We performed an animal study to evaluate the effect of PTEN loss on pNET invasiveness in vivo. Tumor growth in QGP-1 xenograft-bearing mice was not significantly increased by PTEN loss (Fig. 7A). We evaluated the invasion status of the tumors by microscopic observation of hematoxylin and eosin (H&E) staining of the excised xenografts and their surrounding tissues. The invasion score was significantly higher in QGP-1 xenografts with PTEN loss than in control tumors (Wilcoxon rank-sum test, P = 0.017). Representative H&E-stained images of QGP-1 xenografts with and without PTEN loss are shown in Fig. 7B. We administered vehicle control (PBS), the VEGFR3 inhibitor MAZ51, or the MEK inhibitor trametinib to mice bearing QGP-1 xenografts with PTEN loss for 2 weeks (5 days of drug treatment and 2 days of rest) and evaluated tumor growth and invasiveness by H&E staining. Figure 7A shows that tumor growth was not significantly inhibited by MAZ51 or trametinib. However, tumor invasion in mice bearing QGP-1 xenografts with PTEN loss was significantly suppressed by MAZ51 treatment (Wilcoxon rank-sum test, P = 0.021) and tended to be suppressed by trametinib treatment (Wilcoxon rank-sum test, P = 0.096). Representative H&E-stained images are shown in Fig. 7B. We evaluated the expression of the EMT marker SLUG in the xenografts. The staining of SLUG was in the cytoplasm of the tumor cells. A SLUG staining score of 3+ in ≥ 30% of the tumors was defined as high SLUG expression. There were five, nine, three, and seven mice with high expression of SLUG in the control (shLuc), shPTEN, shPTEN + MAZ51, and shPTEN + trametinib groups, respectively. The expression of SLUG in xenografts with PTEN loss (shPTEN) tended to be higher than that in the control (shLuc) tumors (Fisher’s exact test, P = 0.141), although the difference was not statistically significant. The expression of SLUG in xenografts with PTEN loss was suppressed by MAZ51 treatment (Fisher’s exact test, P = 0.020) compared to that in untreated tumors. Figure 7C shows the representative IHC staining of SLUG in the tumors.

Fig. 7
figure 7

PTEN loss promotes the invasiveness of pNETs in vivo. A The tumor growth curves of QGP-1 xenograft-bearing mice in the shLuc control, shPTEN control, shPTEN + MAZ51, and shPTEN + trametinib groups. B Representative H&E images of QGP-1 xenografts with (shPTEN) and without (shLuc) PTEN loss and treated with MAZ51 (shPTEN + MAZ51) or trametinib (shPTEN + trametinib). Score 0: confinement of the tumor to the original area; score 1: focal invasion into the peripheral fibrofatty tissue; score 2: multifocal invasion into the peripheral fibrofatty tissue; score 3: invasion into muscular bundles. C Representative IHC staining of SLUG in xenografts with high (QGP-1/shPTEN) or low (QGP-1/shPTEN + MAZ51) SLUG expression

Full size image

Discussion

In this study, we demonstrated that PTEN loss promotes pNET invasion and migration through the upregulation of VEGFR3 phosphorylation, ERK phosphorylation, and the expression of the EMT molecules vimentin and SLUG in tumor cells. PTEN regulates VEGFR3 phosphorylation through positive regulation of DUSP19 to directly interact with VEGFR3 and dephosphorylate it in pNET cells. The VEGFR3 inhibitor MAZ51 and MEK inhibitor trametinib may reduce the enhanced invasion and migration abilities of pNET cells induced by PTEN loss. The results were validated in a xenograft mouse model.
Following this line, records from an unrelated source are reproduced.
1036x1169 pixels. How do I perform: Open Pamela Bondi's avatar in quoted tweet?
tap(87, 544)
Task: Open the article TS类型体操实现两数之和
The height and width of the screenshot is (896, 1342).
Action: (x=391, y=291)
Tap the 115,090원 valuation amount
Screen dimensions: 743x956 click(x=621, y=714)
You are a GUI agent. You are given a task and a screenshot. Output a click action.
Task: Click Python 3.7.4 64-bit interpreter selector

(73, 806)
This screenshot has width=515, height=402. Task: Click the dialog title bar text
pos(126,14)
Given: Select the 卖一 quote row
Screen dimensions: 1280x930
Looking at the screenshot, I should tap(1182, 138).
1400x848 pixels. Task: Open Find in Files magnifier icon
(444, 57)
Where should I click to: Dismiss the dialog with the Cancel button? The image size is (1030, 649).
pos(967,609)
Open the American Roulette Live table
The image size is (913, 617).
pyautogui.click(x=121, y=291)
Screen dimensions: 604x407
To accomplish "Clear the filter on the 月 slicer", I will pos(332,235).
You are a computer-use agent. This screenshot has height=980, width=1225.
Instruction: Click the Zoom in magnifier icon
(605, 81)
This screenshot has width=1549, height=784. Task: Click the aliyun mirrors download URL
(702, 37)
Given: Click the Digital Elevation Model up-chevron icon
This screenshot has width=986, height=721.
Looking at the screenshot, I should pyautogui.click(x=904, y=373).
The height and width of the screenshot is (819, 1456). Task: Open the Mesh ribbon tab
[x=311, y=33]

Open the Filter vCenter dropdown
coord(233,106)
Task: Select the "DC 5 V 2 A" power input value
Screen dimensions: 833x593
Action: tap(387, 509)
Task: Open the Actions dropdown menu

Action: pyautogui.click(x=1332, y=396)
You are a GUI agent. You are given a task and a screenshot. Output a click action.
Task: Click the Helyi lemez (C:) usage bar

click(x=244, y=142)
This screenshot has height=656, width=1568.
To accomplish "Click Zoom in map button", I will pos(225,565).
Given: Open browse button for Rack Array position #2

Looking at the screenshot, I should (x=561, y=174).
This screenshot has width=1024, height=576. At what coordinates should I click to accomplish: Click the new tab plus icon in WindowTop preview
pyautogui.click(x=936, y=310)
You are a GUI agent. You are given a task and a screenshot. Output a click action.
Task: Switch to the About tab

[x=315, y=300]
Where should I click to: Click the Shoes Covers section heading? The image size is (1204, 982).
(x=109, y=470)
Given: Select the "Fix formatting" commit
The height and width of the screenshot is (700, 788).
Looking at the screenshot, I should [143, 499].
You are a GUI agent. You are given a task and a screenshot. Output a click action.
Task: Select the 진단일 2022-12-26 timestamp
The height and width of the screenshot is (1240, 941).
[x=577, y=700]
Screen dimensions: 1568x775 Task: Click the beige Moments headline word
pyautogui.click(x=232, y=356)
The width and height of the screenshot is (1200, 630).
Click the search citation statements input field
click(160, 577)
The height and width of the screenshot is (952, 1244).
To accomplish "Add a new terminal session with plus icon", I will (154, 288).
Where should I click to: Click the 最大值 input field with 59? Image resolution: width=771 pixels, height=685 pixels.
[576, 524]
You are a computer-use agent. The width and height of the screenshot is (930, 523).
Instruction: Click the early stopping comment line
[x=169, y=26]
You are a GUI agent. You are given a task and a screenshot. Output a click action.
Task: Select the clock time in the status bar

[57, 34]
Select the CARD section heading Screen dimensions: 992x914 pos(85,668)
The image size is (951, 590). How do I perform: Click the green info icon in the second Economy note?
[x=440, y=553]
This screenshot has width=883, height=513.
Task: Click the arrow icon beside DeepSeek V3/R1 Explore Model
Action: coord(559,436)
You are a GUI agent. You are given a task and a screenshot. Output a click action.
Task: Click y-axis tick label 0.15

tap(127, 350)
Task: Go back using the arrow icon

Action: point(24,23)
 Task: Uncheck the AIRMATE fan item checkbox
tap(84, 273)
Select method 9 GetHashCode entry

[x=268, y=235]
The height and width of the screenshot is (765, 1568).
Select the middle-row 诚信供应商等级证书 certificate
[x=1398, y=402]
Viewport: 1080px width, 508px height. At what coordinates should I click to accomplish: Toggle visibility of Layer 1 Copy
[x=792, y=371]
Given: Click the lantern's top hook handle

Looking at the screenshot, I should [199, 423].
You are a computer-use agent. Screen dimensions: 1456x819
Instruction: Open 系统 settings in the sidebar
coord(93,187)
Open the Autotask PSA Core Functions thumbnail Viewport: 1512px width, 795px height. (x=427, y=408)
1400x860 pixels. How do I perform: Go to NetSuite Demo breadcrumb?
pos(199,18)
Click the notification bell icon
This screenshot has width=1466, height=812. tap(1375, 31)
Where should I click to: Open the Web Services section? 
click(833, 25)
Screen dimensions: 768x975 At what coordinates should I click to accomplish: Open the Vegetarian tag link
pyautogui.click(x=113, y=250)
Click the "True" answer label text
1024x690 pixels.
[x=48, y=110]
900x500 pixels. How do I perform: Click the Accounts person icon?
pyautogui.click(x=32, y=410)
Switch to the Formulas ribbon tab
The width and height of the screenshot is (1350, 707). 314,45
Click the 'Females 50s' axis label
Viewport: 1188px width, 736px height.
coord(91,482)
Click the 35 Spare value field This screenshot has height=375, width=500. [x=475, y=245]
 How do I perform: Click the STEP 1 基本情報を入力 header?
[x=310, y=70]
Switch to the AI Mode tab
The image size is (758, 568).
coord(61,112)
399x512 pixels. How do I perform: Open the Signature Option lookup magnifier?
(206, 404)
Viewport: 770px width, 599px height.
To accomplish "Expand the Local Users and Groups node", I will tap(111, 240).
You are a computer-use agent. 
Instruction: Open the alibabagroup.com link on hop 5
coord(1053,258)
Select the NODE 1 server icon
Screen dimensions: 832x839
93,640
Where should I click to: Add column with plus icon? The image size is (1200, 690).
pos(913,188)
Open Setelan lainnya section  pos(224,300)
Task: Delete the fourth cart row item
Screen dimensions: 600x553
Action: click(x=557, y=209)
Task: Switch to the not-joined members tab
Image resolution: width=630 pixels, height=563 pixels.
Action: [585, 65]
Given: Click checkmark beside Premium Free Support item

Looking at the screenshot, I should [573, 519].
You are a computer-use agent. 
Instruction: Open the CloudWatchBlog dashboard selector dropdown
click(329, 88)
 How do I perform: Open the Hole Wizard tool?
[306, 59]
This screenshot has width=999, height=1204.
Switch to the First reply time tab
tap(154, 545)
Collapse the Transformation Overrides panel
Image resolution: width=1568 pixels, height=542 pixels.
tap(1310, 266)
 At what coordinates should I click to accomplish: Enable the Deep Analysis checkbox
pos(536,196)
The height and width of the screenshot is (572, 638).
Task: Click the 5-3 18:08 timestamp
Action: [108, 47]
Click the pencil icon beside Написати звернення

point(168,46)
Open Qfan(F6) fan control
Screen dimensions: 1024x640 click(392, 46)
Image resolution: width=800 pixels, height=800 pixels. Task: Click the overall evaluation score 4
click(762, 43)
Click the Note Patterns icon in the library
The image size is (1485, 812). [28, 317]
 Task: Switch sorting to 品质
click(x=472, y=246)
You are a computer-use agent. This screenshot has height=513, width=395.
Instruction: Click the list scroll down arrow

PTEN is well known for its function as a tumor suppressor and a potent inhibitor of the PI3K-AKT-mTOR pathway to regulate cell growth and survival. PTEN also plays a role in other functions, such as cellular metabolism, motility, polarity and senescence [6]. Aberrant PTEN expression has been shown in various cancer types and is associated with tumor proliferation, metastasis, and prognosis in these cancers [22,23,24]. Low expression of PTEN has also been shown in pNETs and is associated with shorter patient survival times [7]. Previously, we showed that loss of PTEN and/or LKB1 was associated with increased proliferation of pNET cells [9]. The role of PTEN in the invasive or metastatic capability of pNETs is unknown. In studies regarding the invasive and metastatic capabilities of pNETs, Yang et al. showed that autotaxin and neuropilin-1 are upregulated by STAT3 activation upon IL-6 stimulation and are associated with the metastatic capability of the pNET cell line BON1 [25, 26]. Hunter et al. showed that heparinase, an enzyme that degrades heparan sulfate proteoglycans, promotes peritumoral lymphangiogenesis and tumor invasion in a RIP1-Tag2 (RT2) PanNET transgenic mouse model [27]. Sennino et al. reported that concurrent inhibition of VEGF signaling in the tumor microenvironment and c-MET signaling in tumor cells suppresses pNET growth, invasion, and metastasis [28]. In the current study, we showed that the expression status of PTEN affects pNET invasion and migration.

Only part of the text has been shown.